Comment: The quality of evidence is downgraded by study quality (unclear allocation concealment) and inconsistency (heterogeneity in patients and interventions) .
A Cochrane review [Abstract] 1 included 30 studies with 17,20 participants that were conducted in 15 countries. 28 studies with 1366 participants contributed data to meta-analyses. 10 studies contributed data to long-term outcomes. Participants had dementia of varying degrees of severity and resided in institutions in most of the studies. 7 studies delivered an individual intervention; the other studies delivered the intervention to groups. Most interventions involved both active and receptive elements of musical experience.

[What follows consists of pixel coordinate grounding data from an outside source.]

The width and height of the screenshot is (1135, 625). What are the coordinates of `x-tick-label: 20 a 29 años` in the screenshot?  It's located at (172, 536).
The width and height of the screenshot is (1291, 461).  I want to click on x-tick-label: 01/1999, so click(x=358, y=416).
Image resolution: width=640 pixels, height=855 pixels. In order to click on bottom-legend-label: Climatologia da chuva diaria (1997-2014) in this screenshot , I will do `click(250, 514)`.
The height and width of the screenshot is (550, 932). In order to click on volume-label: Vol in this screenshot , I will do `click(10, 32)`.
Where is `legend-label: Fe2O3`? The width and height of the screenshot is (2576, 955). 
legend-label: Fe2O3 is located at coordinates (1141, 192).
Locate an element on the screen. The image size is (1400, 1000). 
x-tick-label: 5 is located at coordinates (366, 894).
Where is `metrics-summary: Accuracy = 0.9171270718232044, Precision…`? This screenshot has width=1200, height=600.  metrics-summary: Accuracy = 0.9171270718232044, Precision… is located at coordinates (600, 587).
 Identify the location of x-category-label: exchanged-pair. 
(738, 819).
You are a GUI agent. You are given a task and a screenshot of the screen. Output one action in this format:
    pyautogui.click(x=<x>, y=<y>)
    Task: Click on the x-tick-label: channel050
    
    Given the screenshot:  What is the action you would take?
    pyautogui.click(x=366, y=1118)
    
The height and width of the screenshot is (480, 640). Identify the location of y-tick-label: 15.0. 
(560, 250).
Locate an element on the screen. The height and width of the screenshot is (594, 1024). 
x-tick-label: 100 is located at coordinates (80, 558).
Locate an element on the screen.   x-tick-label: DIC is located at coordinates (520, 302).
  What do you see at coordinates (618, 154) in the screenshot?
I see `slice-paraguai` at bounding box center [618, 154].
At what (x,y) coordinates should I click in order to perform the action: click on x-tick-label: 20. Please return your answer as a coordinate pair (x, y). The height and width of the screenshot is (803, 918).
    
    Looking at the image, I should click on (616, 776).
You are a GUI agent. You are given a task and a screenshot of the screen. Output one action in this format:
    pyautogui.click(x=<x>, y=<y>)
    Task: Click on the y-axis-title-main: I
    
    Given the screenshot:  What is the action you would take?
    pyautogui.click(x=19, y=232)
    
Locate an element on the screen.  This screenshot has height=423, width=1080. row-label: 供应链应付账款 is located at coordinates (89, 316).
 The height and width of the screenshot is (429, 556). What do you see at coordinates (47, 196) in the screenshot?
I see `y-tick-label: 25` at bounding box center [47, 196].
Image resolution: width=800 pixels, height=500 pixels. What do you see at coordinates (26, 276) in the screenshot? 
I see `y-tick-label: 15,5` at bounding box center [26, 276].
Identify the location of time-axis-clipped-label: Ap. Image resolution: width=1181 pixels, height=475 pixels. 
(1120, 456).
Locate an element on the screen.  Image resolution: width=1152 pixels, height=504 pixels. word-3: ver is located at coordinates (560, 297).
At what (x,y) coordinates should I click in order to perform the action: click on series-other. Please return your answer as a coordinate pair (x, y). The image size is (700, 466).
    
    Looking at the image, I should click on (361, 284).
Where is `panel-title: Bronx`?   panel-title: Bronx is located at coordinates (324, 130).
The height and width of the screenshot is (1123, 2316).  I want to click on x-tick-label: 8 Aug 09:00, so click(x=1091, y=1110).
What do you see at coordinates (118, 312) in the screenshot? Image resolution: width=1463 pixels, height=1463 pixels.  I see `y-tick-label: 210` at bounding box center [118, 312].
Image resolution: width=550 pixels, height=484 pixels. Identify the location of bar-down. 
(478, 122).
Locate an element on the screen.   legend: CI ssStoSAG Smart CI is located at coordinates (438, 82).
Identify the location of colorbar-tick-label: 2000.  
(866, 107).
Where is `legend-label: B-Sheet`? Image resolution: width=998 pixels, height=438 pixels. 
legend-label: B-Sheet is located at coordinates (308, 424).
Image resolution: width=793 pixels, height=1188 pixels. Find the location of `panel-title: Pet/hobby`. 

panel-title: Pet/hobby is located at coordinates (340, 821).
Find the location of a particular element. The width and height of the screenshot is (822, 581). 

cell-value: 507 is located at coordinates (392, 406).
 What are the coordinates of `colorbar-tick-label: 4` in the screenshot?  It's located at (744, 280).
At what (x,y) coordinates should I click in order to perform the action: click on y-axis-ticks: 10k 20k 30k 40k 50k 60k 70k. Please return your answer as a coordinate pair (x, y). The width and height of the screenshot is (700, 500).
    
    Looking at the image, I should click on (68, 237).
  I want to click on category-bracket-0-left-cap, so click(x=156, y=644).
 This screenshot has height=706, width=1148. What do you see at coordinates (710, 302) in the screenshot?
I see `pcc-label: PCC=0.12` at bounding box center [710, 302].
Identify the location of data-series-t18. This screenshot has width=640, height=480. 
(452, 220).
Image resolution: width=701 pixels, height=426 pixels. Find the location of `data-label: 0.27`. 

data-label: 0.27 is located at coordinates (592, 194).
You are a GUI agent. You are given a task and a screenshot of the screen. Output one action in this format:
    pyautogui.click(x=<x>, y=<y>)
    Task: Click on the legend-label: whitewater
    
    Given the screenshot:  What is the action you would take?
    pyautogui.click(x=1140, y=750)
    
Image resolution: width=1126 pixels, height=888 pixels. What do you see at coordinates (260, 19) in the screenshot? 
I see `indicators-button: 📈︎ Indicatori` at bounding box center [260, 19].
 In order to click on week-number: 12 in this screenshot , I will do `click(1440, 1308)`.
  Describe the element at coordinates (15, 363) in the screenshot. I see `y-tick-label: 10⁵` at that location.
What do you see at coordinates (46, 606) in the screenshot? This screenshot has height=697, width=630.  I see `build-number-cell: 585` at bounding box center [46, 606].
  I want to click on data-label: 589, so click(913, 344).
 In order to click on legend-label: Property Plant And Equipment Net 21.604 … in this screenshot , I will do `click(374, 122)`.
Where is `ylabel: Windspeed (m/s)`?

Compared to usual care at the end of treatment, music-based therapeutic interventions may have slightly improved depressive symptoms (SMD −0.23, 95% CI −0.42 to −0.04; 9 studies, n=441) and overall behavioural problems (SMD −0.31, 95% CI −0.60 to −0.02; 10 studies, n=385). Music-based therapeutic interventions may not have improved agitation or aggression (SMD −0.05, 95% CI −0.27 to 0.17; 11 studies, n=503). Music-based therapeutic interventions might have little to no effect on emotional well-being (SMD 0.14, 95% CI −0.29 to 0.56; 4 studies, n=154), anxiety (SMD −0.15, 95% CI −0.39 to 0.09; 7 studies, n=282), social behaviour (SMD 0.22, 95% CI −0.14 to 0.57; 2 studies; n=121) or cognition (SMD 0.19, 95% CI −0.02 to 0.41; 7 studies, n=353), but the evidence is insufficient. Music-based therapeutic interventions might not have been more effective than usual care in the long term (4 weeks or more after the end of treatment) for any of the outcomes, but the evidence is insufficient.